Data to process =>
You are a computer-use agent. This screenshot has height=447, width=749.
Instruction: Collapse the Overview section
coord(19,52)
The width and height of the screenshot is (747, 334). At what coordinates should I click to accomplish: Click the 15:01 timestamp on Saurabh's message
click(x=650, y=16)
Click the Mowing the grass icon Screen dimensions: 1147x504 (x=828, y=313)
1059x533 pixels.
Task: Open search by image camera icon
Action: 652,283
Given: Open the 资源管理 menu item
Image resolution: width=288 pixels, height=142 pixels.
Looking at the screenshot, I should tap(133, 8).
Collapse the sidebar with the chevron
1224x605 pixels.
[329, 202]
...
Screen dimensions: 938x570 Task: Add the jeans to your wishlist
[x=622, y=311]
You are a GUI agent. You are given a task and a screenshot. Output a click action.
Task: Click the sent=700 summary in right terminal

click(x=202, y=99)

Problem details => Go through the entries above and report each line with the string "agent" in it.

Completed task =>
You are a computer-use agent. This screenshot has height=447, width=749.
You are a GUI agent. You are given a task and a screenshot. Output a click action.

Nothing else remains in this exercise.